Yala had been a center of past civilisations. King Ravana, the mythical Hindu anti-hero is believed to have established his kingdom here with Ravana Kotte, now submerged in the sea, as its boundary. Seafaring traders brought Indo-Aryan civilisation with them, as Yala is situated in their trading route. A large number of ancient although disrepaired tanks are the evidence of a rich hydraulic and agricultural civilisation dating back to 5th century BC. Situlpahuwa, which was the home for 12,000 arahants, is situated within the park area along with Magul Vihara, which built in 87 BC and Akasa Chaitiya, which constructed in 2nd century BC. Agriculture flourished in area during the period of Ruhuna Kingdom. According to Mahavamsa, the Kingdom of Ruhuna began to decline by the end of the 13th century AD. During the colonial period Yala became a popular hunting ground. Yala is annually visited by 400,000 pilgrims.

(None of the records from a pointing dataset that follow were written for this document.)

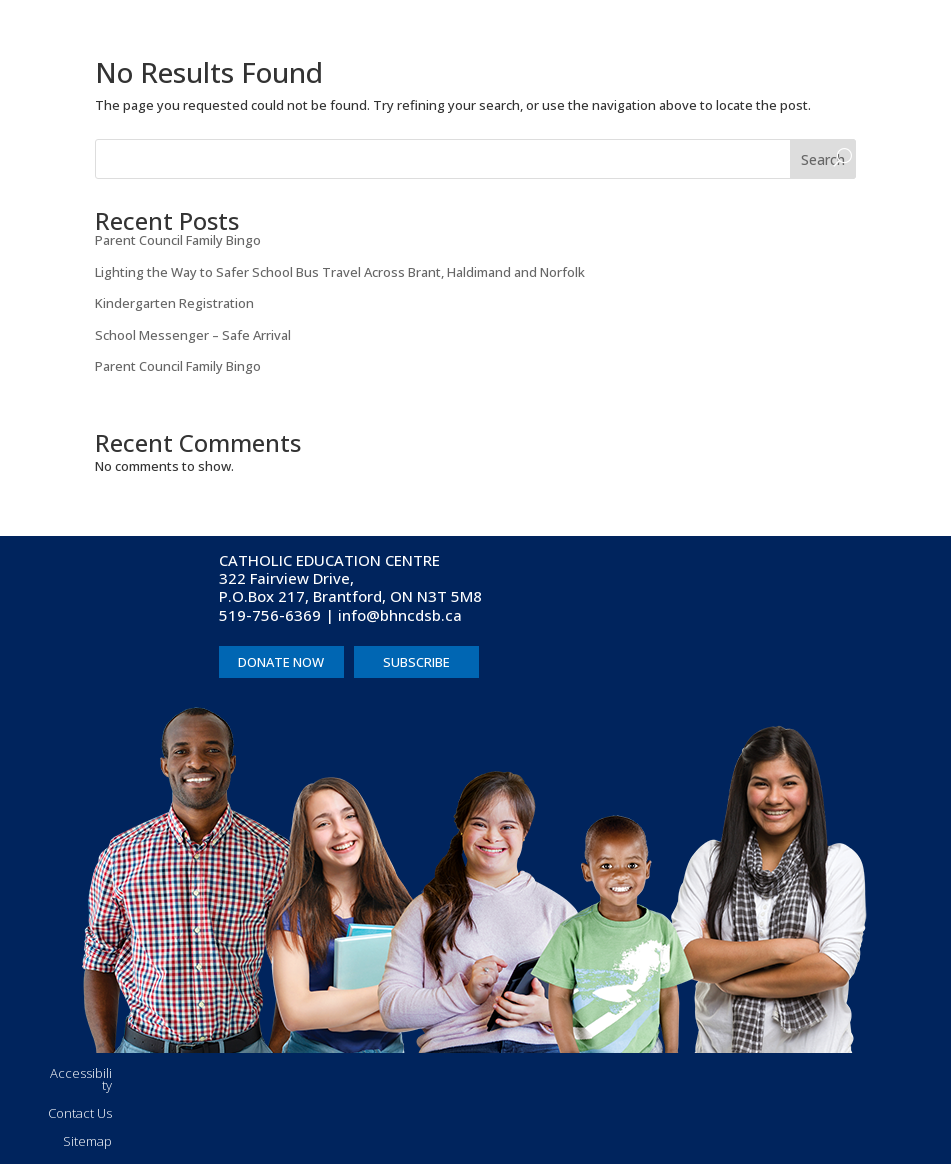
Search (823, 159)
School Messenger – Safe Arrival (193, 335)
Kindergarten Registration (174, 303)
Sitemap (87, 1141)
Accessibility (81, 1079)
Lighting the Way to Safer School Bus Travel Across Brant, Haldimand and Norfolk (340, 272)
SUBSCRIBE (416, 662)
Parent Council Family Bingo (178, 240)
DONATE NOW (281, 662)
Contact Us (80, 1113)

==Conservation and threats==
Poaching, gem-mining, logging, encroachment by agriculture, and free-roaming domestic livestock are the main threats to the park. Three wardens have been killed in clashes with poachers. Gems are mined along the Menik River and holes created by gem mining, which extend up to 30 m, can be seen along the Kumbukkan Oya. In Blocks III and IV, the encroachment is severe as chena cultivation and burning, to provide grazing in the dry season, collides with the boundary. A large grove of Sonneratia caseolaris is faced with forest dieback in the Menik River's estuary. Cultivation of tobacco, noise and air pollutions caused by uncontrolled tourism are the other conservation issues. The growth of invasive alien species such as Lantana camara, Opuntia dillenii, Chromolaena odorata is threatening the native plants.

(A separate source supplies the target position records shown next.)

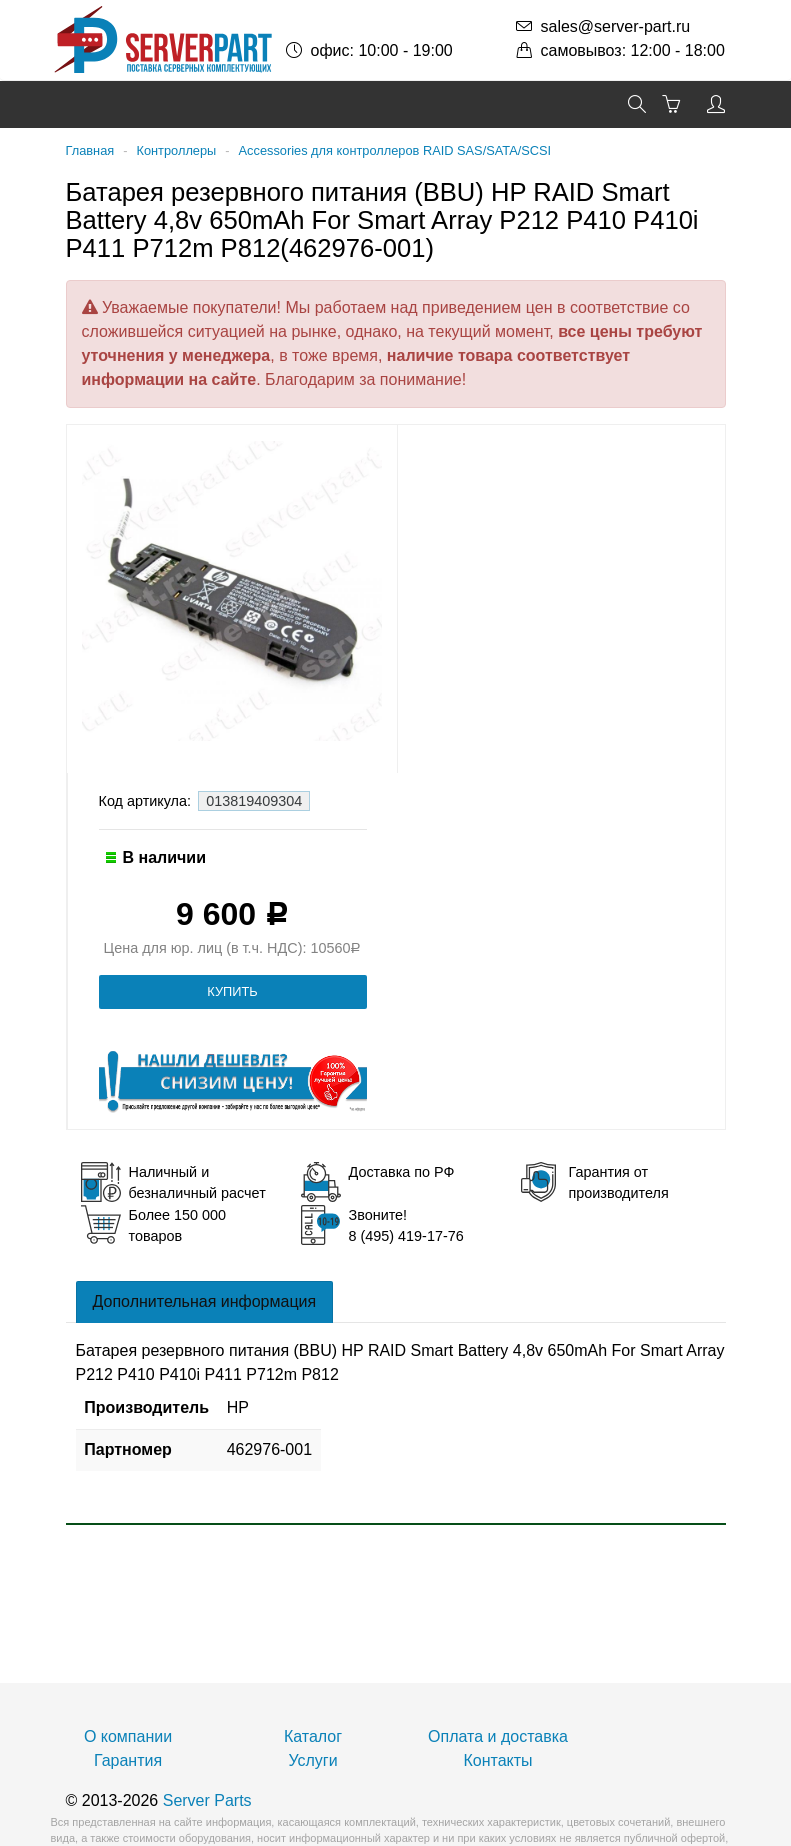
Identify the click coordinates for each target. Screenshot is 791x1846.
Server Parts (207, 1800)
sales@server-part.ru (616, 26)
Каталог (313, 1736)
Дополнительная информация (205, 1301)
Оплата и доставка (498, 1736)
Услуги (312, 1760)
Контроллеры (176, 150)
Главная (90, 150)
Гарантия (128, 1760)
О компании (128, 1736)
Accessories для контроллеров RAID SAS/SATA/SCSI (395, 150)
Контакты (497, 1760)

Deep within the forest, Ganja is cultivated in cleared areas. The wildlife is poached and disturbed by the fishermen at Patanangala. The turtles are caught in fishing nets and the fishermen also litter the beach with debris. They have also set traps inland and dig up turtle nests. In the absence of hand-weeding, which was practiced until the 1950s, the transformation of interior grasslands to scrub jungle is unavoidable. The tourism has created problems in the past, such as vehicles harassing wild animals. The issue is most severe in Sithulpahuwa where thousands of pilgrims visit, leading to a great degree of commercialisation. Department of Wildlife Conservation has taken some conservation measures such as management of grazing lands, conservation of small water ponds, and eradication of invasive alien species. A 40 km long electric fence was erected to prevent elephants from moving into nearby villages.